Why data in your database is not like data in your app
------------------------------------------------------
Imagine for a moment the data loaded in your app. There are `Cat`s and
`Walrus`es of class `Animal`; there are `String`s, `Integer`s,
`StructTime`s... But how would you go about searching and sorting these
objects? One could say this is a bad question with a bad answer.
It's a bad question because most of the time we have the objects we need ready
to hand, assigned to variables in the right place in our program -- we don't
need to find them. We don't ever sort "all" integers, just the relevant ones.
The answer is bad because one would search and sort all the objects of a given
type by walking the heap. This might be facilitated by the runtime (Ruby's
`ObjectSpace.each_object()` comes to mind) or it might not; but one is in
for a linear scan either way; and there is potential for conflict with other
threads of execution -- either preventing them from running, or tripping over
inconsistencies they introduce.
In a database, however, we do not rely on having the right context to find an
object. Whereas in a programming context we use the objects to get the fields,
in a storage context we use the fields to find the objects; there is no notion
of identity apart from field values. This is the heart of the
object-relational (or struct-enum-relational or ADT-relational) mismatch.

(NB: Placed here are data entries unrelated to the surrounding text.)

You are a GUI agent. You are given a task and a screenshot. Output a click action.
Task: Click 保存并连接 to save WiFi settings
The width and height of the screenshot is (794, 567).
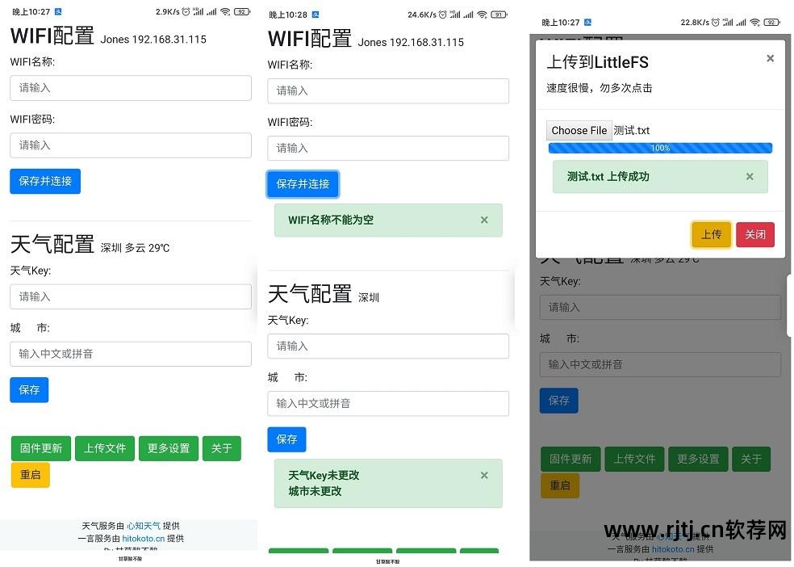pyautogui.click(x=45, y=181)

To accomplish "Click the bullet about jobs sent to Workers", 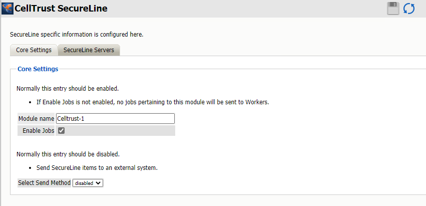I will coord(153,102).
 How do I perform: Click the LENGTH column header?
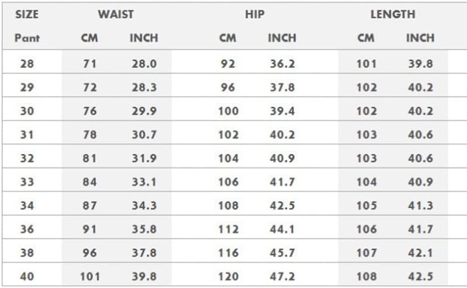coord(393,14)
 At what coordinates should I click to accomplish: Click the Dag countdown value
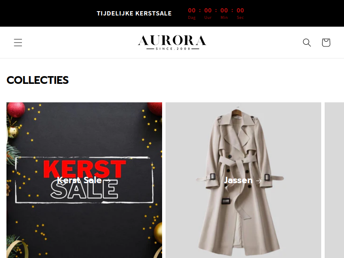coord(192,10)
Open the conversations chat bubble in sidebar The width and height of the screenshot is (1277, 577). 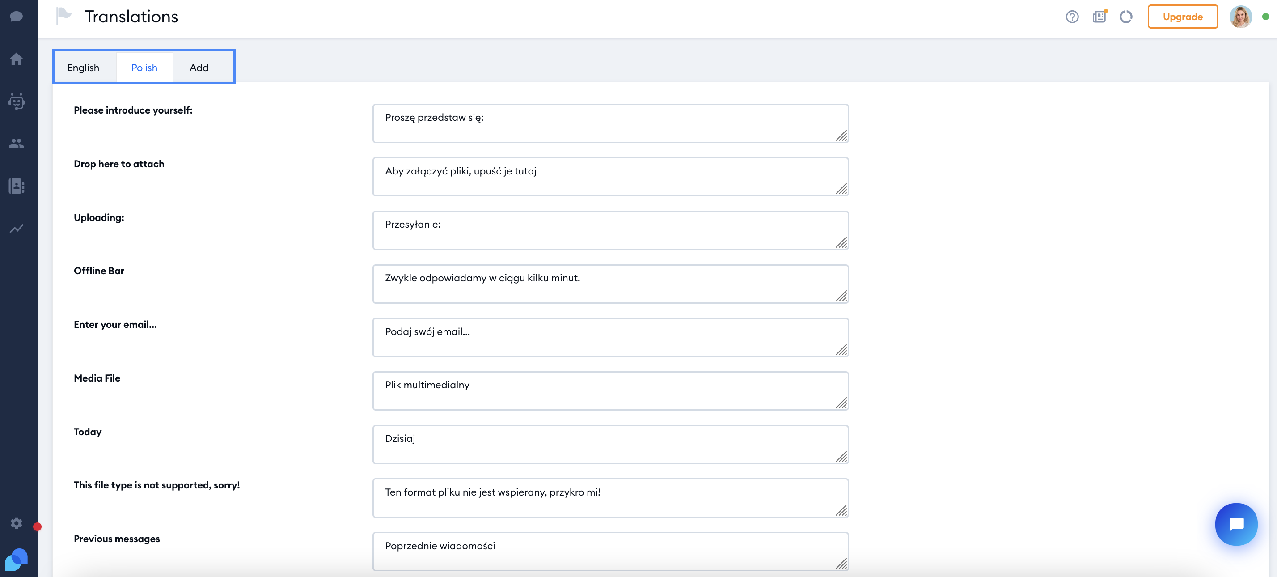pyautogui.click(x=16, y=16)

The two models overlap when we consider global, concurrent data structures
like event buses or concurrent maps. In SQL terms, each concurrent map would
be a relation, and in SQL each relation is a distinct type. A database is what
you would get if each of the types in your language were automatically
associated with a concurrent map.
There are two abstractions relating to types which become strange in this
all-types-backed-with-maps model:
* Inheritance, abstract base classes, and traits
* Generics (in the Java sense) or templates (in the C++ sense)
With regards to inheritance, one wonders what it would mean to insert an
`orange` in the `fruit` table or the `citrus` table. Clearly, inserting it in
any one of them should insert it in all of them. It is an ambiguity that gives
the author pause.
With regards to templated definitions, it stands to reason that these can have
no "live" representation in the database. Tables are there, or they aren't.
Perhaps a database's SQL dialect could support template expansion; but this
feature would have no impact on the nature of queries or relationships between
tables.
How tagged unions can help
--------------------------
Typed variants -- or tagged unions -- are a minimal way to expand SQL's
support for polymorphism that is helpful to object-oriented languages, and
languages like Haskell, Rust and Go which provide products or sums of products
as well as traits.
In our approach, the types which are part of the union are all themselves
physical tables with primary keys that are type compatible. We create a new
table for the union, the only columns of which are the columns of the primary
key and, through triggers, we ensure that inserts, updates and deletes to any
of the variant tables are also propagated to the union.
The union table ensures that the key spaces of the variants are disjoint and
allows for other tables to declare foreign keys that references the union.
Normal database validation logic takes over from there. The alternative would
be to have constraint triggers on each client table for each table in the
variant and to have triggers on each variant table for each client. This would
both be less expressive and a likely source of errors.
SQL tagged unions in this style support "composition" instead of inheritance
for polymorphism. For example, in the case where we have a type of letters and
would like be able handle Swiss letter, Spanish letter, Egyptian letter and
more, the modeller is tasked with breaking out the common fields into a
`letter` table which would reference `national_variant` which is a union of
`egyptian`, `ethiopian`, `etruscan` and so forth.